Alla fine, quindi – come informa una nota pubblicata il 1° luglio scorso dall’ACON (Agenzia Consiglio Notizie) del Friuli Venezia Giulia – la Giunta Regionale ha approvato un emendamento da essa stessa presentato, che «sostituisce integralmente l’articolo della legge sul Sistema integrato di interventi e servizi per la promozione e la tutela dei diritti di cittadinanza sociale, che stabiliva che il diritto all’accesso ai servizi del sistema integrato l’avevano i cittadini comunitari residenti in regione da almeno 36 mesi». In particolare «la riscrittura stabilisce che tale diritto è aperto alle persone residenti in regione, siano esse cittadini italiani, di Paesi membri dell’Unione europea, stranieri titolari della carta di soggiorno o di permesso di soggiorno di durata non inferiore ad un anno, nonché ai minori iscritti nella loro carta di soggiorno o nel loro permesso di soggiorno, oltre che ai titolari di status di rifugiato e di protezione sussidiaria». Infine, «hanno diritto di accedere ai servizi anche i minori e le donne straniere in stato di gravidanza e nei sei mesi dopo la nascita del figlio, anche se non in possesso del requisito di residenza», così come «le persone presenti sul territorio regionale che sono in situazioni da esigere interventi non differibili».

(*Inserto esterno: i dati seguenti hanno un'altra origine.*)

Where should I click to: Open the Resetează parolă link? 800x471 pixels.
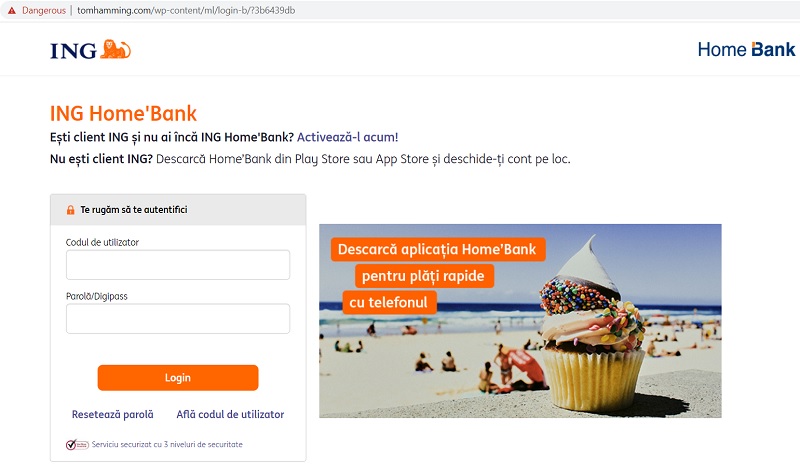pos(112,414)
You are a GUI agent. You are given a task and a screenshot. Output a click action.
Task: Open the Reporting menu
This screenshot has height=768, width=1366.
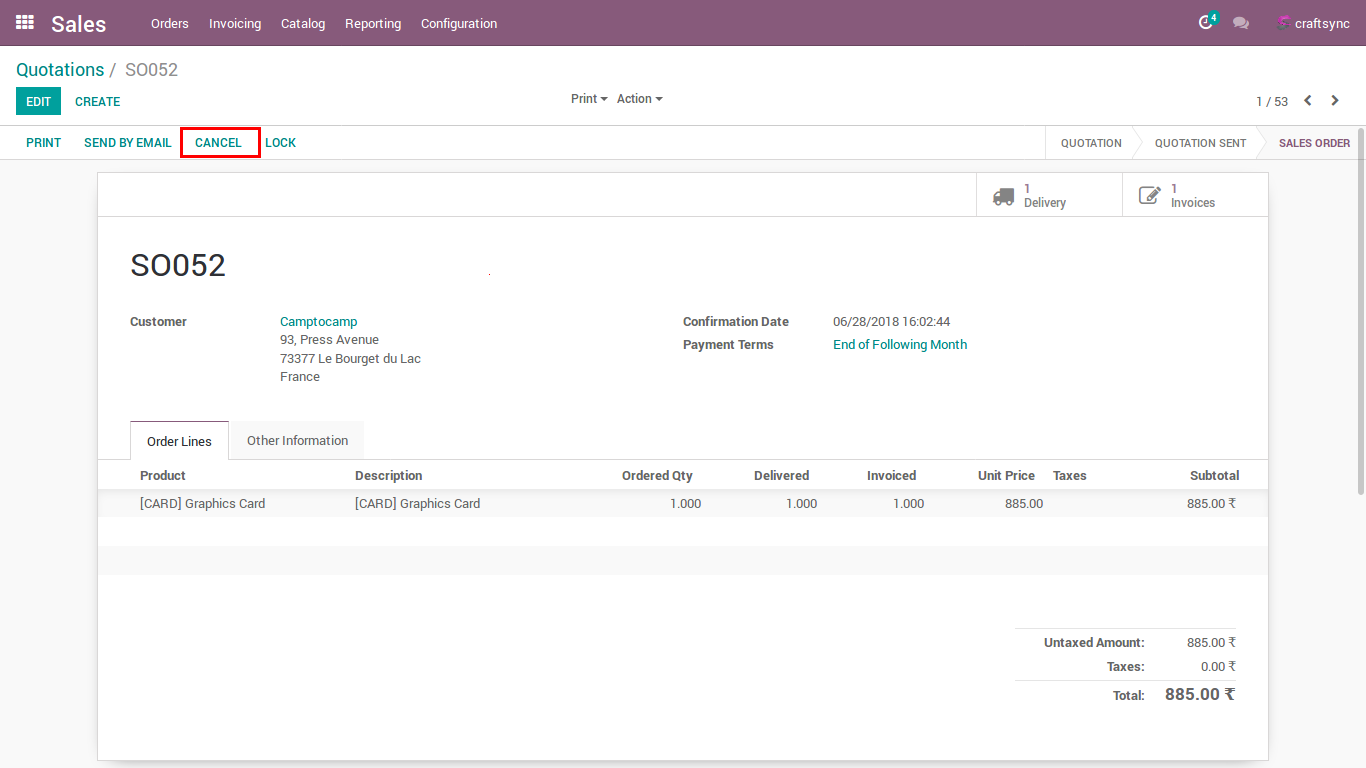coord(373,23)

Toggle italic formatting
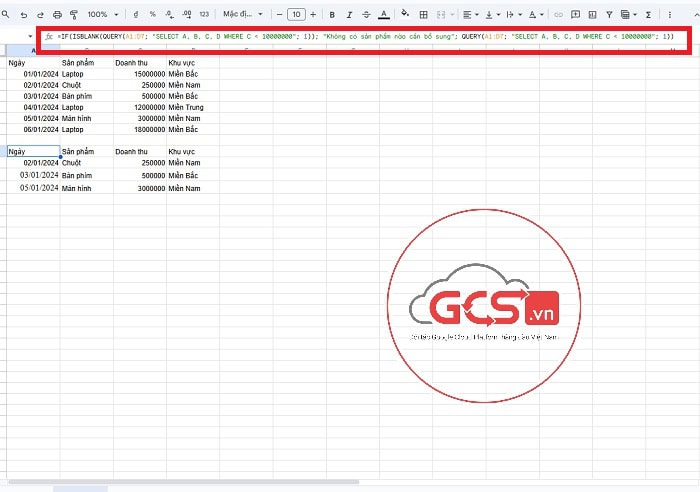click(349, 15)

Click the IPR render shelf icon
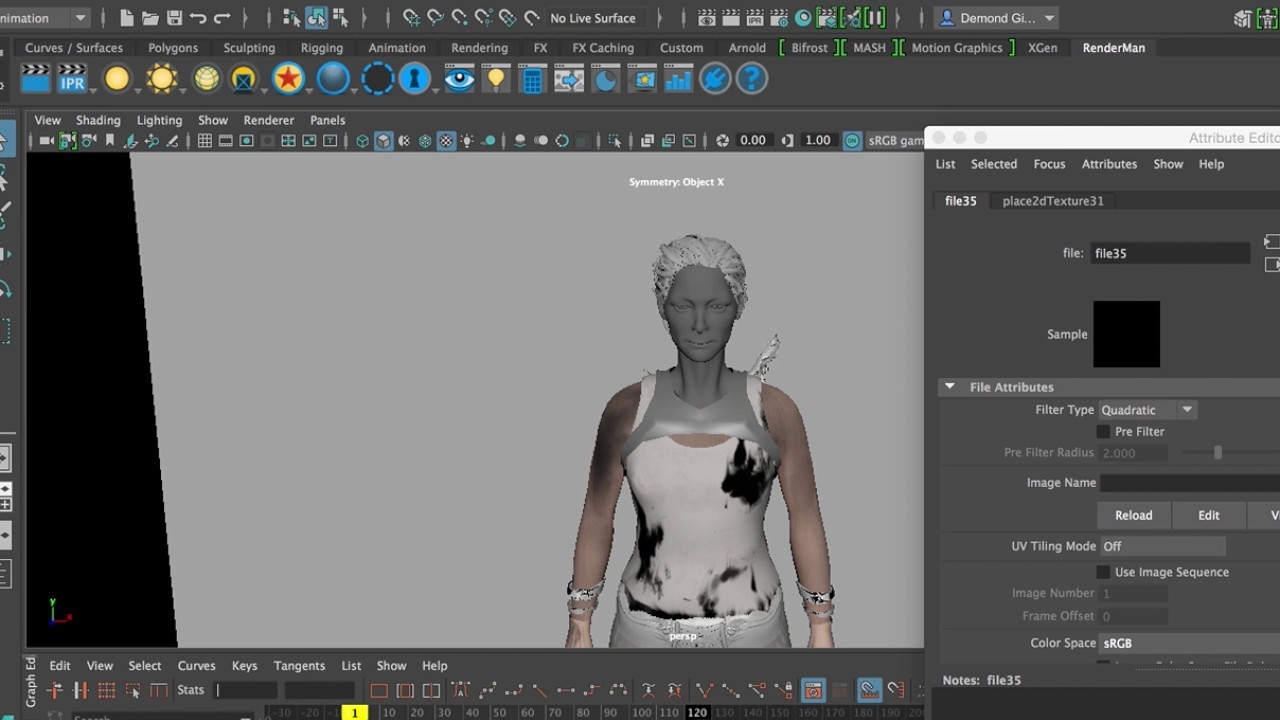coord(72,79)
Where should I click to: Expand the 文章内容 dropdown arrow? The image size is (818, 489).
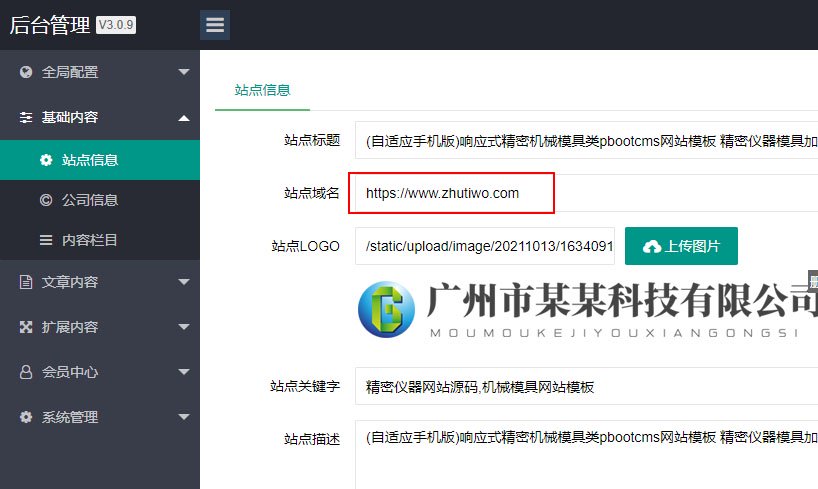click(183, 282)
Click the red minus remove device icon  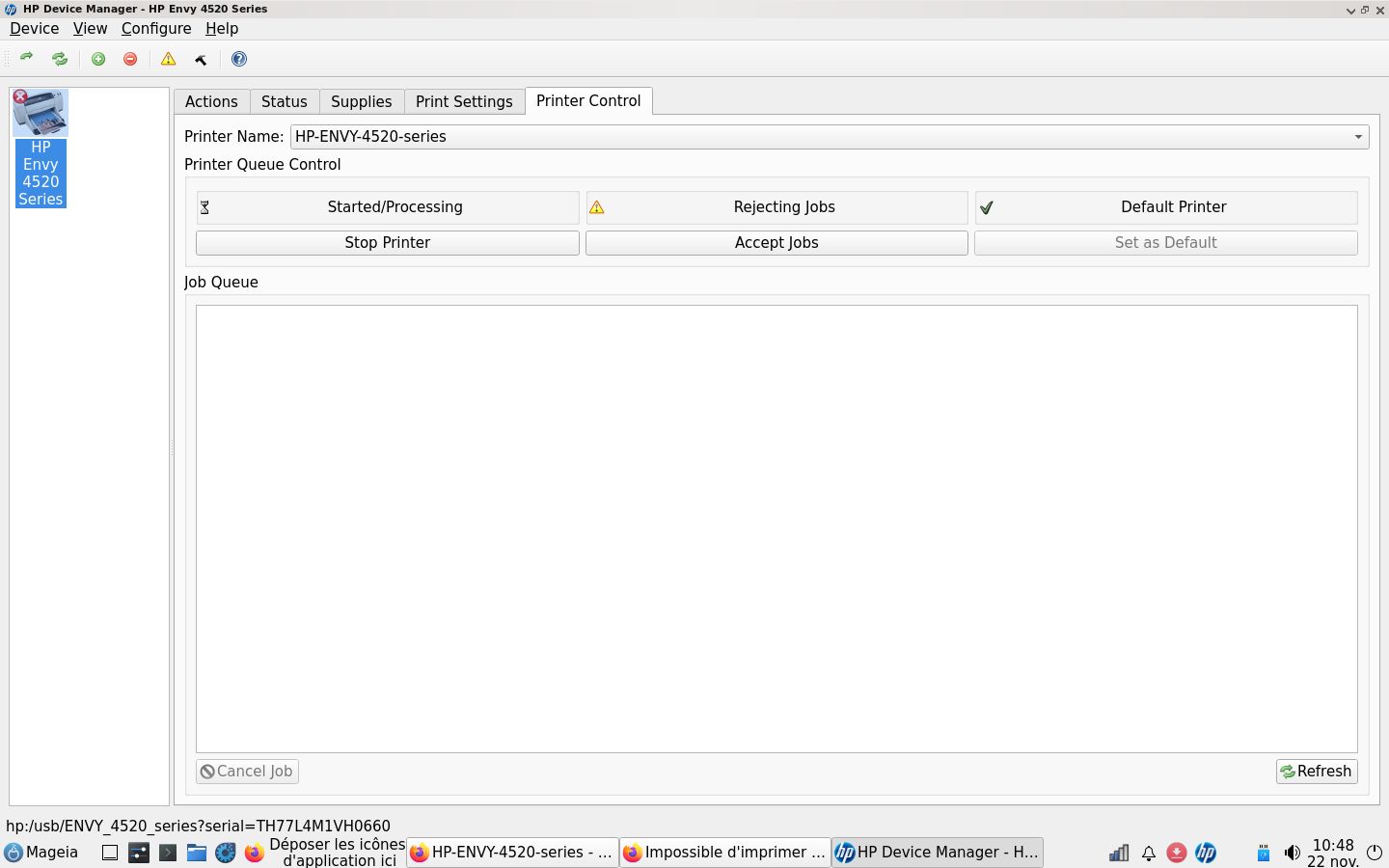(130, 59)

«Consideriamo questa – ha commentato Pupulin – non una nostra vittoria, ma una vittoria della ragione e soprattutto dell’iniziativa straordinaria messa in campo dalle associazioni dei disabili e in particolare di quella del CoorDown ONLUS. Determinante è stato certamente l’impegno dell’Amministrazione Comunale di Pordenone [che aveva deciso di garantire ugualmente, con propri fondi, la continuità del servizio di affiancamento al minore, N.d.R.], che ha mantenuto una posizione di grande valore e coerenza, ma soprattutto ripaga la “mamma coraggio” egiziana, che ha sfidato burocrazie e insensibilità diffuse, per difendere il futuro prezioso del proprio figlio. Confidiamo quindi che questa vittoria di una piccola “Davide” su un arrogante “Golia” costituisca una lezione per recuperare l’idea di un’effettiva politica di integrazione di questi “nuovi italiani”». E quando “Davide” – aggiungiamo – è affiancato da tante associazioni unite nella difesa dei diritti delle persone con disabilità, minori o adulte che siano, la vittoria diventa senz’altro possibile, come ben dimostrano le vicende di queste settimane, che per ben due volte – dapprima sulle percentuali di invalidità e sull’indennità di accompagnamento, poi sul numero di alunni nelle classi scolastiche – hanno visto la Commissione Bilancio del Senato e il Governo fare marcia indietro rispetto a precedenti proposte, inique e discriminatorie, anche per la grande mobilitazione delle associazioni di FISH (Federazione Italiana per il Superamento dell’Handicap) e FAND (Federazione tra le Associazioni Nazionali dei Disabili), culminata con la manifestazione nazionale di Roma del 7 luglio.